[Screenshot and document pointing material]
-----

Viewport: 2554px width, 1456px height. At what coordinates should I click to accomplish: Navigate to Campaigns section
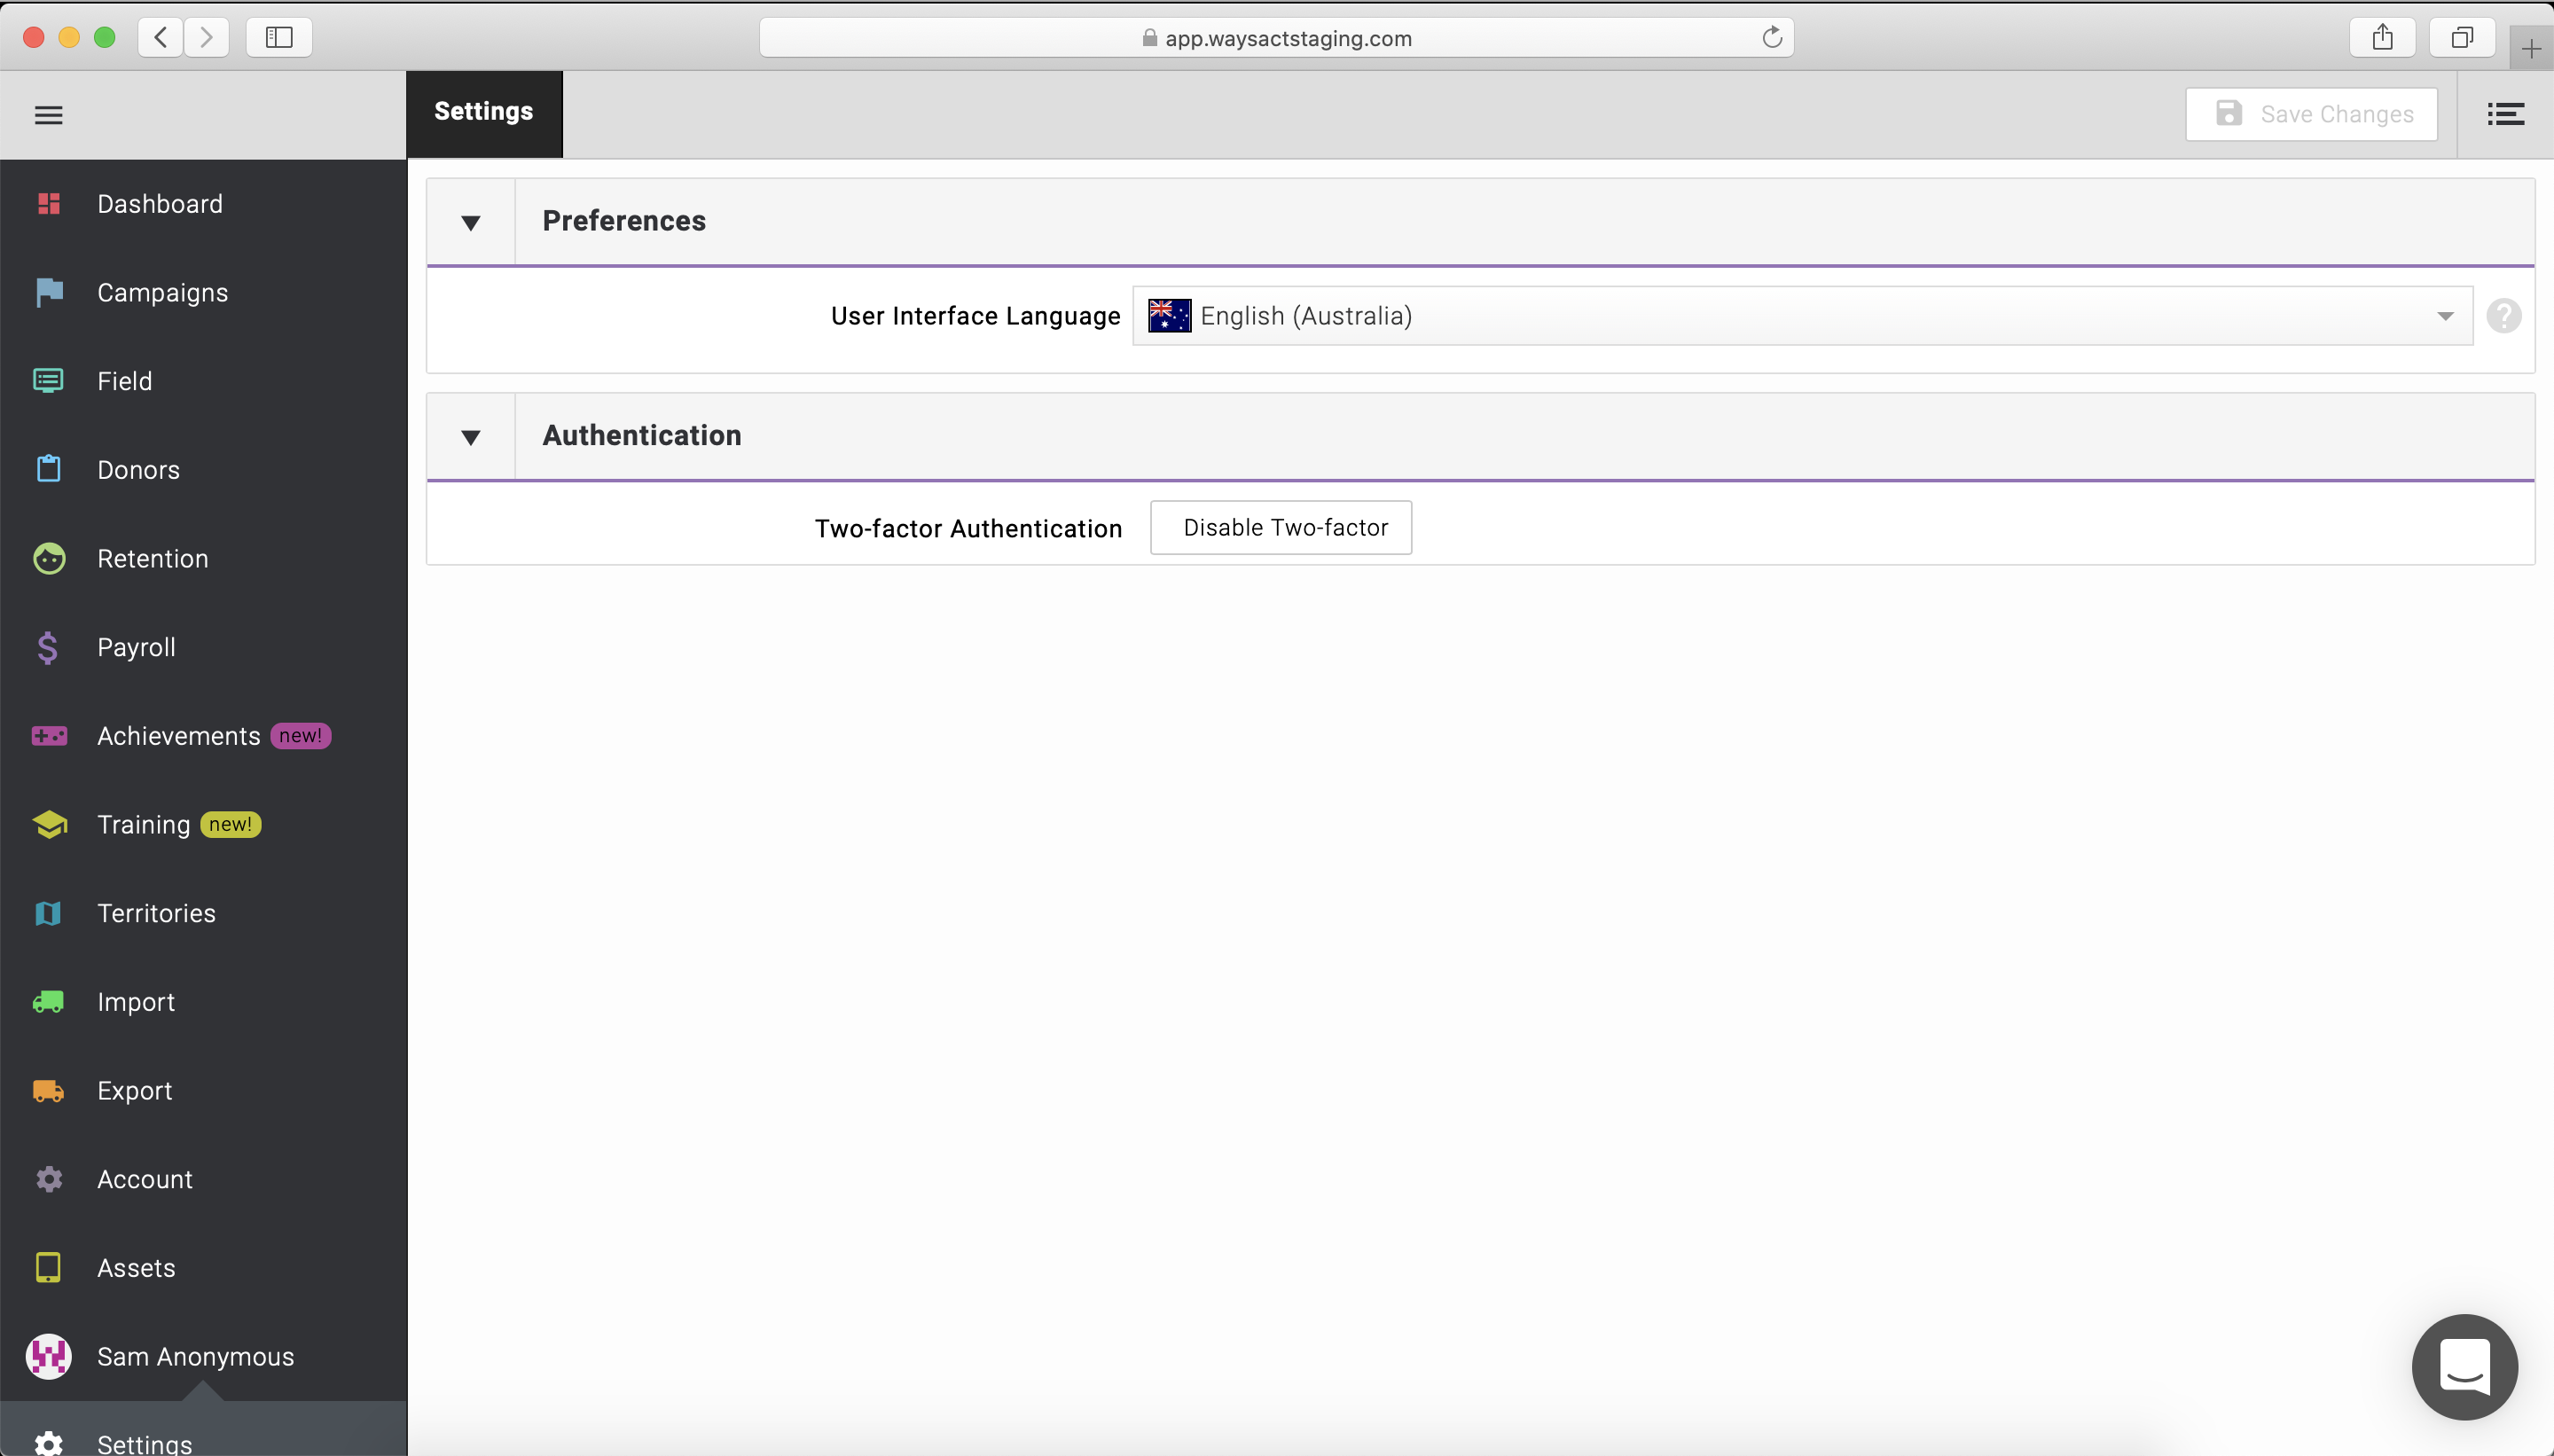[x=161, y=291]
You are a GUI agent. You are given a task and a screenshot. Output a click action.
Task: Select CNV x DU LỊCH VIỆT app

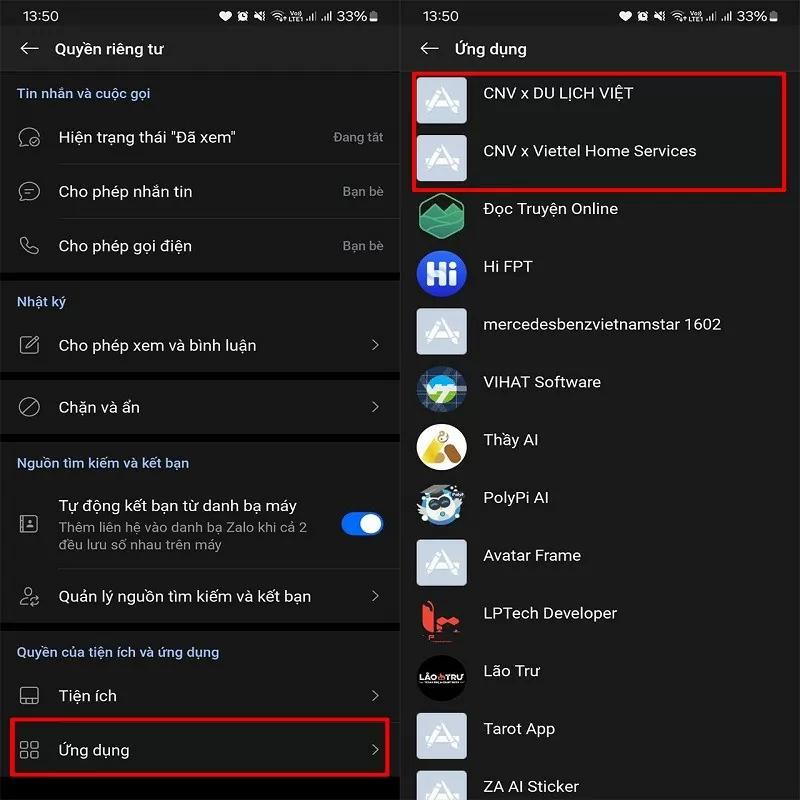(558, 94)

-----

**What this task involves**
Rewrite every line of the material above, including the requests, but multiply each coordinate in the answers by 0.3 and round it to a whole number, with halves rounded up. Omit the pictures from your answer.

**Result of the task**
Viewport: 2554px width, 1456px height. At what coordinates should I click to accomplish: Navigate to Campaigns section
[x=48, y=87]
You are a GUI agent. You are given a task and a screenshot. Output a click action.
Task: Select CNV x DU LỊCH VIỆT app

(167, 28)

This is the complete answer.